Stored data entries:
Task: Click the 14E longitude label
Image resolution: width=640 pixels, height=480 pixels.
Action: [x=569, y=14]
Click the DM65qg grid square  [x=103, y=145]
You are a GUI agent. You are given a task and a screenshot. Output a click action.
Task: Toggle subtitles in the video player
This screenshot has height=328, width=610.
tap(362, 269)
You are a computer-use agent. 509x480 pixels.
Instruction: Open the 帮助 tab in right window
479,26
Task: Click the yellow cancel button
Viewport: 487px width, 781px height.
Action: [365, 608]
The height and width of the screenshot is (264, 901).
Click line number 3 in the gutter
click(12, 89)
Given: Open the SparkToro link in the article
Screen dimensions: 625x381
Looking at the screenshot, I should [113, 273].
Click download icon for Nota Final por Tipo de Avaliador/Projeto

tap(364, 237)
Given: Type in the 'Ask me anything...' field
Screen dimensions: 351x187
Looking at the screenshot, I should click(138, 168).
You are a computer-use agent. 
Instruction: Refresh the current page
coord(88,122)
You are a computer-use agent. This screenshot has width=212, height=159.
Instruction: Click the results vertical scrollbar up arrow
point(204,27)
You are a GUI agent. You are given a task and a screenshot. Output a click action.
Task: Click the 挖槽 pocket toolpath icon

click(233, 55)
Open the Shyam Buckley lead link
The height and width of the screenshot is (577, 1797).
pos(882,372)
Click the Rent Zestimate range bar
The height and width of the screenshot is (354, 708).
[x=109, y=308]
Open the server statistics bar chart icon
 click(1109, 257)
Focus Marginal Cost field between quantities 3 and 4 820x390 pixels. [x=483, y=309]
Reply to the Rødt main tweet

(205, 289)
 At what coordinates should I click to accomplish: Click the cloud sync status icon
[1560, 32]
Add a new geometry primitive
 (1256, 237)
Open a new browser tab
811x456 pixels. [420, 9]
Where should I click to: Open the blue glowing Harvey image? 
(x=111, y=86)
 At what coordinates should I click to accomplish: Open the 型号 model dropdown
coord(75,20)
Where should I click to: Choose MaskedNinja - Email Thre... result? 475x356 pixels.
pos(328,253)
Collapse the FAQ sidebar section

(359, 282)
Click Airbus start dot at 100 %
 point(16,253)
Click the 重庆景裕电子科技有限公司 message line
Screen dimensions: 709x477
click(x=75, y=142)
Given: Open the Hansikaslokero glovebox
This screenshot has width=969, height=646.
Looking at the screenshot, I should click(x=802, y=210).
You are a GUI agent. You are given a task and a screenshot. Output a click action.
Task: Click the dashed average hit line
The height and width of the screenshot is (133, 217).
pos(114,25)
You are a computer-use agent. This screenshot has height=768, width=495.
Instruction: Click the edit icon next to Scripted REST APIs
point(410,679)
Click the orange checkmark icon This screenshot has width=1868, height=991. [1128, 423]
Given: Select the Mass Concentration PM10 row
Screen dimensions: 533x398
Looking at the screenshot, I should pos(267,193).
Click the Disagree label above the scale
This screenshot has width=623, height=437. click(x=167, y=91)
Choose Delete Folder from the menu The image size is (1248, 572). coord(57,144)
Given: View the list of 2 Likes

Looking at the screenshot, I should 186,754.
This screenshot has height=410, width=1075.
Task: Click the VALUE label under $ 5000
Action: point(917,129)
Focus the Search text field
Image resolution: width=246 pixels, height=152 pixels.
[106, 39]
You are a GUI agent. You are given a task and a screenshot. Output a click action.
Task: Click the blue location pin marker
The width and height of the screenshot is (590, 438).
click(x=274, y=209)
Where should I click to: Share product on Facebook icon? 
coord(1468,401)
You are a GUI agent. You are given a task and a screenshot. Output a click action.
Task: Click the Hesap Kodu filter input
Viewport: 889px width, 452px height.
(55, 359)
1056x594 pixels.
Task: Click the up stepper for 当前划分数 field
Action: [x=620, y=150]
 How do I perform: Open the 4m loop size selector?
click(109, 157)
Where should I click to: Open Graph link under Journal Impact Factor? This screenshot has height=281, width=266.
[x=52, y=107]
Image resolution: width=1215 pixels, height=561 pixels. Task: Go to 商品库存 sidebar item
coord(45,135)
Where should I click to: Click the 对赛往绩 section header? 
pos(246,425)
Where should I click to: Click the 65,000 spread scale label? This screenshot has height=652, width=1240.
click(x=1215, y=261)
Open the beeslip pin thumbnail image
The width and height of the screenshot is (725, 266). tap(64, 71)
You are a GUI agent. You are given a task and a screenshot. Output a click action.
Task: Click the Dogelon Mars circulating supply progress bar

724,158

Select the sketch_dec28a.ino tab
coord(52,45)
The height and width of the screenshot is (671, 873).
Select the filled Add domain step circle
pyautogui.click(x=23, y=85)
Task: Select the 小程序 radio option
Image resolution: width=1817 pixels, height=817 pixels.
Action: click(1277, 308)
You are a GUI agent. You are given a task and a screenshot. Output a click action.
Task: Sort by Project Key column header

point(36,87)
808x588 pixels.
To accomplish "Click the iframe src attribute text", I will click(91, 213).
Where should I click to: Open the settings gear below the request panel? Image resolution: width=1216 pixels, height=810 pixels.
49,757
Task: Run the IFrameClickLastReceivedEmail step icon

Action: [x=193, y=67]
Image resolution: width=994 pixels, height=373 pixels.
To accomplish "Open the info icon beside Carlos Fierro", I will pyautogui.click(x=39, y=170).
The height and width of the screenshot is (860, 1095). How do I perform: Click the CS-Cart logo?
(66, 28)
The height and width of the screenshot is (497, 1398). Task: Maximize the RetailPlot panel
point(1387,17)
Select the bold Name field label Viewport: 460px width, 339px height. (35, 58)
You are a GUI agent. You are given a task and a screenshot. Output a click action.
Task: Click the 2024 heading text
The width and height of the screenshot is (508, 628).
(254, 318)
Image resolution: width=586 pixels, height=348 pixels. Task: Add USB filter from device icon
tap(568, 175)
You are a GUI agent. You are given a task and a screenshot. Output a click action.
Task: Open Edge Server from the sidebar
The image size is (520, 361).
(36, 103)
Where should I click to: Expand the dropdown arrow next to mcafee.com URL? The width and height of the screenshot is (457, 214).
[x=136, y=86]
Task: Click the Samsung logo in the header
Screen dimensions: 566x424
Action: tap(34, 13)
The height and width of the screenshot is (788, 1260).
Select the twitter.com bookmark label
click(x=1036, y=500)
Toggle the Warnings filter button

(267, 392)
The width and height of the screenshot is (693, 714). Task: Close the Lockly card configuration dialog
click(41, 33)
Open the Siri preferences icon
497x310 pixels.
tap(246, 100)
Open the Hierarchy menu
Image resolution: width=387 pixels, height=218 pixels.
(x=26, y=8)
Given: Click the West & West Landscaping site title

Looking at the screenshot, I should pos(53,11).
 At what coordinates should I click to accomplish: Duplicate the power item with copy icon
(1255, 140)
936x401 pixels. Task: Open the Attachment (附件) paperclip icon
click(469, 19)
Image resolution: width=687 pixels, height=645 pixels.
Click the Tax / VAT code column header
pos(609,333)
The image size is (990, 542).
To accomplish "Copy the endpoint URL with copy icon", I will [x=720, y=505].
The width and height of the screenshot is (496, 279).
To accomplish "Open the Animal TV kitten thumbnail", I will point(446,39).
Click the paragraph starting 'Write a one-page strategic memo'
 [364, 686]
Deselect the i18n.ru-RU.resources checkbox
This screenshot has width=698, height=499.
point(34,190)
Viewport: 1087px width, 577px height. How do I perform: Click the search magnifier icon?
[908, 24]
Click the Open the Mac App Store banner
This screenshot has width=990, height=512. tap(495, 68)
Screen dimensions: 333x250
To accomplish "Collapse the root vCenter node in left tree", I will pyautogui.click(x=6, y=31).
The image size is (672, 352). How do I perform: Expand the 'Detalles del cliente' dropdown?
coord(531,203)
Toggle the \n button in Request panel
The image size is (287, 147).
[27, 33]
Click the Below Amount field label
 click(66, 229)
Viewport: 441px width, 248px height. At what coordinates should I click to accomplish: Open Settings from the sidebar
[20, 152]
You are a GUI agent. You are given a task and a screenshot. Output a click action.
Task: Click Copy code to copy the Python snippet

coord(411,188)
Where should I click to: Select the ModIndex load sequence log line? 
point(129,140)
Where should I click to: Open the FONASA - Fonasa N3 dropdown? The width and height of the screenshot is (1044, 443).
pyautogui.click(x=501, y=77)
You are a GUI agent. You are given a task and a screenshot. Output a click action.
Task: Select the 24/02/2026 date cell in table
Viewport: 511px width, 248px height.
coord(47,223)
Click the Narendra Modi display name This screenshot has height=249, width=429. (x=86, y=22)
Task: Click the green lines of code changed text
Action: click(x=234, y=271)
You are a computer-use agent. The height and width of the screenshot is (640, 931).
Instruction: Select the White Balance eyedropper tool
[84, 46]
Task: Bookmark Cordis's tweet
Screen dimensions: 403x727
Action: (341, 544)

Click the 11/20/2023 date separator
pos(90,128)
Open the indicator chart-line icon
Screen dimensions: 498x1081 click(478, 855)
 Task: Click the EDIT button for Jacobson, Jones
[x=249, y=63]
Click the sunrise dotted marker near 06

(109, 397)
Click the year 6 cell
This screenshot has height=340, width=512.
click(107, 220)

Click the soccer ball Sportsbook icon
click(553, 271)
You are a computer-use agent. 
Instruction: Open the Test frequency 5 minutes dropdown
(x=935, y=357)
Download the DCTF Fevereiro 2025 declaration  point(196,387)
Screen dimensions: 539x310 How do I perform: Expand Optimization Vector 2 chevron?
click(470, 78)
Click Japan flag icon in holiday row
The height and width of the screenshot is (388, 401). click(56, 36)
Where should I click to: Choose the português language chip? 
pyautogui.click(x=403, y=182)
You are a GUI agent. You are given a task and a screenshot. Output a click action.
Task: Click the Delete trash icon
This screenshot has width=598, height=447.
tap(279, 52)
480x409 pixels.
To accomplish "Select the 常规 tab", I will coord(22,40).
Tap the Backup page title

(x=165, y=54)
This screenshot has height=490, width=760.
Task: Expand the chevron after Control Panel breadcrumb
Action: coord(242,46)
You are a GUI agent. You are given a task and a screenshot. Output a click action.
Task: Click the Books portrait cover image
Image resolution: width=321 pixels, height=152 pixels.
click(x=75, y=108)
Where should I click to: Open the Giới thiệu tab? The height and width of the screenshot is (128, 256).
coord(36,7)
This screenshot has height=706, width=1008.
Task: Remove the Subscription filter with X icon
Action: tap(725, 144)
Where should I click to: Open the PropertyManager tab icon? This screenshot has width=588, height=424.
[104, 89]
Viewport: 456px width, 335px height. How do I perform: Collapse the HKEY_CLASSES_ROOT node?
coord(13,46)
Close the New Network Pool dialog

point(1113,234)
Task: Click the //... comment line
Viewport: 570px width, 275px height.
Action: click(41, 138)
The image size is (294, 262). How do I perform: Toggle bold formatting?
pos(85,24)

• _Activity_
The answer must consist of every line in the records above that contains the word "Delete".

• _Reply to the exercise_
Choose Delete Folder from the menu The image size is (1248, 572). coord(57,144)
Task: Click the Delete trash icon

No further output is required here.